The lawsuit says the man passed out after half a drink in Pitassi’s hotel room during the conference, then awoke to find himself “naked below the waist with indications of having been undressed by force and could perceive that he was being sexually assaulted” by Pitassi.

The man “felt physically helpless during this episode,” the lawsuit states.

The Oregonian/OregonLive contacted Clearwater police to ask for any reports made about the alleged sexual assault. A police department spokesperson said only that the “case has been referred to the State’s Attorney’s Office for prosecution and an active investigation.”

The police department declined to release any records or say when the report was filed, citing the ongoing investigation. The State Attorney’s Office declined to comment.

The plaintiff says in his complaint that he had been in treatment for an unspecified substance abuse issue at the time of the conference. Records show he pleaded no contest in Oregon in 2020 to cocaine possession.

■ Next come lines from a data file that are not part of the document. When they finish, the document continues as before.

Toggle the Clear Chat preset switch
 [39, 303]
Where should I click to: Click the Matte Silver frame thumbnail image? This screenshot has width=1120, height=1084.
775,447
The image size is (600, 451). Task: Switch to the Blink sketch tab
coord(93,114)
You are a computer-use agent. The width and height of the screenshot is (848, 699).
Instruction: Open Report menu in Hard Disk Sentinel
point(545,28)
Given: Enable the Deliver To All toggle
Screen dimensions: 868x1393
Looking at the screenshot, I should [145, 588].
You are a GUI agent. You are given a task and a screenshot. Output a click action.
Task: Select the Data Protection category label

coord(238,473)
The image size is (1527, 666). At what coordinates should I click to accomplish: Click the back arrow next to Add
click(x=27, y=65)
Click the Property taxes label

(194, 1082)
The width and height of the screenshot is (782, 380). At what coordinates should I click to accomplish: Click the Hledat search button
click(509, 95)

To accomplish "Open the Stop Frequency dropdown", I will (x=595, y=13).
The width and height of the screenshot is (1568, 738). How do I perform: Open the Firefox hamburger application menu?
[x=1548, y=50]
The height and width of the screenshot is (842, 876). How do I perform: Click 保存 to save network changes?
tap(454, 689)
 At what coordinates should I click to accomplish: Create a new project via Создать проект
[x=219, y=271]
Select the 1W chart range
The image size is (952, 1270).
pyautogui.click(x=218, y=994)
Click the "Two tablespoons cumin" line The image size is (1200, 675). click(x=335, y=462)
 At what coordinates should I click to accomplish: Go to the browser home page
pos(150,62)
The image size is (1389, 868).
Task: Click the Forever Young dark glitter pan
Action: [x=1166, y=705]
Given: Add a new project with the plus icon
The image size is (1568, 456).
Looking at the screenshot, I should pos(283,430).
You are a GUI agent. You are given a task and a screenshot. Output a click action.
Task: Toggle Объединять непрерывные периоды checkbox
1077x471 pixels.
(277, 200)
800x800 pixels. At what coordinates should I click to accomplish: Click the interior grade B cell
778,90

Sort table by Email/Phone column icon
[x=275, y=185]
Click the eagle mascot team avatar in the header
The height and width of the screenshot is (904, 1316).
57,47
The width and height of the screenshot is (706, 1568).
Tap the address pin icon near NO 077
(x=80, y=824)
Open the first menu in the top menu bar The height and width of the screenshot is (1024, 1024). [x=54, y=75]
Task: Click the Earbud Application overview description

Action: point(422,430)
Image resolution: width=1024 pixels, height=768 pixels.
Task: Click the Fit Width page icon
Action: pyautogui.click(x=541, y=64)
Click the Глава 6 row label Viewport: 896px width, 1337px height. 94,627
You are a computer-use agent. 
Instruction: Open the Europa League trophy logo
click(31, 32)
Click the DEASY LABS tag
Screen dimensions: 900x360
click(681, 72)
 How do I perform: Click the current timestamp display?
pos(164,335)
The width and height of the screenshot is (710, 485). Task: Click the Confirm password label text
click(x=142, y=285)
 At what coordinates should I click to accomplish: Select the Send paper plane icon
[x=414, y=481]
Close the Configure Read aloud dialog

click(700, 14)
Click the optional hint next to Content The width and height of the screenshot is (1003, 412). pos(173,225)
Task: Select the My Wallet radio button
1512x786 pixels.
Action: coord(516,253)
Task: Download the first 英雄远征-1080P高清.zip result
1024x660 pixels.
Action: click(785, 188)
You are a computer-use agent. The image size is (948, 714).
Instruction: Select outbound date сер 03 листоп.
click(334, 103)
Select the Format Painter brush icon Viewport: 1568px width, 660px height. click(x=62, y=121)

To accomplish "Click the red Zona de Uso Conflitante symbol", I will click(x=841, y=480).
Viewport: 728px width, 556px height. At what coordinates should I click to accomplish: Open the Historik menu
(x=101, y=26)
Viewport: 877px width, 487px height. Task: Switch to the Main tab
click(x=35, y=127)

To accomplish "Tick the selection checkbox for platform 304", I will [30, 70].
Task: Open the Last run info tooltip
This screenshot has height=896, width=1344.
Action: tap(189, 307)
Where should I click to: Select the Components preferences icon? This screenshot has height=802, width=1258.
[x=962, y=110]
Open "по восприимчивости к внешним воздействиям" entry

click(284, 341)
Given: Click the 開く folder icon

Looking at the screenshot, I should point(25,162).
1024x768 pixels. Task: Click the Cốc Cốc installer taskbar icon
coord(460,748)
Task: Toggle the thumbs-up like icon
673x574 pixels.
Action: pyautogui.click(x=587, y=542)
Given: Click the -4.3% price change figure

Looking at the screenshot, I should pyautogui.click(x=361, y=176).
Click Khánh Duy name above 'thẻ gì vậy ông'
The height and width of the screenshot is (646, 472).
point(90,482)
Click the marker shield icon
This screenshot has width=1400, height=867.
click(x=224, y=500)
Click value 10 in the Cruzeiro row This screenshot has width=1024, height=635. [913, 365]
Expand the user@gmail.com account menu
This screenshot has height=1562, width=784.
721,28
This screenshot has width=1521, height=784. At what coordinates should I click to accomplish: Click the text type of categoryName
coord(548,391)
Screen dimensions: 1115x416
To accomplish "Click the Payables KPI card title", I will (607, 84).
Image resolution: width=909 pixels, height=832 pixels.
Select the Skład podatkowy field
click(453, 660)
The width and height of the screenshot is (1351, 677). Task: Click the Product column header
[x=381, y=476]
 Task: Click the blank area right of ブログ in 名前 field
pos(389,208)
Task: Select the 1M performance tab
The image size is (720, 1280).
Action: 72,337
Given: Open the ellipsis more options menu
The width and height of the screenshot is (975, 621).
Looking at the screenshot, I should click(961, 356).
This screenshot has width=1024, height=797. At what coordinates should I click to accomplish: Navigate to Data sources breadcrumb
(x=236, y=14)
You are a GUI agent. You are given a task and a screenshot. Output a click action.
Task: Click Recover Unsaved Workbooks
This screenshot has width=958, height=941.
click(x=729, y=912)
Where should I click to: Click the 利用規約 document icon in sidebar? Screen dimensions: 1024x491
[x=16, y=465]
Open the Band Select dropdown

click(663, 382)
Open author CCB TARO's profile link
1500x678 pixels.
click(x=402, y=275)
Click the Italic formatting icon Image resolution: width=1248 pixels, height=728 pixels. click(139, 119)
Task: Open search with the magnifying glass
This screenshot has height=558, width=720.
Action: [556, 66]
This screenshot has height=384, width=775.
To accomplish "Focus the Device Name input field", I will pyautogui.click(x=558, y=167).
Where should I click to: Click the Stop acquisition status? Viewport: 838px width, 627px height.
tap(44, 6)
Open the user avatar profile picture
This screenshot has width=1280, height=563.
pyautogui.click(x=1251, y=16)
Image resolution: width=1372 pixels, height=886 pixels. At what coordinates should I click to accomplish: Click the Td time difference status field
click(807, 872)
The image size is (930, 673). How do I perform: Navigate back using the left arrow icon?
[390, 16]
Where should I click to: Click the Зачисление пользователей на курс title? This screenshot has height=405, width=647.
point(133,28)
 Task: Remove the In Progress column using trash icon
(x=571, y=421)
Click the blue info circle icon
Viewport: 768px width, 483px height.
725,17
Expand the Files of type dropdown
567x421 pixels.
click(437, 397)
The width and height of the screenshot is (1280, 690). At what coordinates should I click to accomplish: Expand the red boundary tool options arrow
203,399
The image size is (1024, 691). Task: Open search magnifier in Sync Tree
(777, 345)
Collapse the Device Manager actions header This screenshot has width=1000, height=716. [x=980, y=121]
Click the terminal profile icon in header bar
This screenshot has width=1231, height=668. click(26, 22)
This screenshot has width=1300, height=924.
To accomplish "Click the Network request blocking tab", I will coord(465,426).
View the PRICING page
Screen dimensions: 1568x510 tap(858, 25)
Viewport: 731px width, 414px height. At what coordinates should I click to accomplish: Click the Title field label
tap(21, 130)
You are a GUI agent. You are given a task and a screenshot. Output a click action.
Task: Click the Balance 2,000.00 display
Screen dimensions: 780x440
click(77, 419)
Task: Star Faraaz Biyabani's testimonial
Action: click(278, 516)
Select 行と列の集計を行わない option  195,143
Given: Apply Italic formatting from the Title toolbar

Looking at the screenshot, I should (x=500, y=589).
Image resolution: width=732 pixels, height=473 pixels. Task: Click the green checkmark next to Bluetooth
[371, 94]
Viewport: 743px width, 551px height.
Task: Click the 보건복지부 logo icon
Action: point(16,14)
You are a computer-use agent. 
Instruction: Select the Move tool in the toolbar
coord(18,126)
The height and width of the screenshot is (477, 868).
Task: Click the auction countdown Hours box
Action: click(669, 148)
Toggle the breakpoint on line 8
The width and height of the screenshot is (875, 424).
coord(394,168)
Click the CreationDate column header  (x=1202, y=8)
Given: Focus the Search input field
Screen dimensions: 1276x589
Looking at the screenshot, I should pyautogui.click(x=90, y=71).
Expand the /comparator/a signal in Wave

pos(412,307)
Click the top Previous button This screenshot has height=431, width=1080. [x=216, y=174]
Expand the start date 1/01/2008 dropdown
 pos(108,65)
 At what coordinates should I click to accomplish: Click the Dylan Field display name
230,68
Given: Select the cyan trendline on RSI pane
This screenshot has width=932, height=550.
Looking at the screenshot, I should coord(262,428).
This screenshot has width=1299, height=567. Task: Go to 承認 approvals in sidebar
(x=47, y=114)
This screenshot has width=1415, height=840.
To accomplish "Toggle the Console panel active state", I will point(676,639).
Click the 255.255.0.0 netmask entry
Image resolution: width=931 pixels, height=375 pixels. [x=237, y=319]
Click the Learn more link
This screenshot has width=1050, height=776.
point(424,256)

The lawsuit also alleges that Pitassi “required” the plaintiff to funnel payments to another employee, who is identified in the filing only by his initials.

The lawsuit states that Pitassi “was alleged to have previously sexually assaulted (the other employee) on a houseboat during a POA trip to Lake Shasta” in California and that Pitassi allegedly acknowledged to the plaintiff “that he had engaged in sexual contact” with that employee on the trip.

Pitassi subsequently directed the plaintiff to “facilitate numerous significant payments” to that employee through the company payroll department as a way of “containing potential fallout” from the Lake Shasta trip, the lawsuit alleges. It does not specify how much money was involved or when the payments were made.

But the employee, in an interview with The Oregonian/OregonLive, denied the alleged Lake Shasta assault ever occurred. He also signed a statement in 2022, provided to The Oregonian/OregonLive by Pacific Office Automation’s general counsel, denying the alleged assault on the 2018 trip.

“If I was sexually assaulted I think I would have known,” the man said in a phone interview last week.

He said he worked for Pacific Office Automation from 2018 through 2019 and later returned to the company, where he remains employed.

He also said the plaintiff never funneled money to him to keep quiet. He said the plaintiff was his supervisor in Reno and was a conduit for commissions he had earned in his sales role at the company.

“That’s all that he had an involvement in. He never once directly paid me,” the man said.

Peter Janci, the plaintiff’s attorney, said they plan to fully investigate the Lake Shasta episode during the lawsuit’s discovery process.

“We allege what we know based upon what our client was told,” Janci said, “and it’ll be up to a jury to decide what happened in regards to that incident.”

Clarification: Pacific Office Automation fired Doug Pitassi on Dec. 30, 2024, and announced it in January.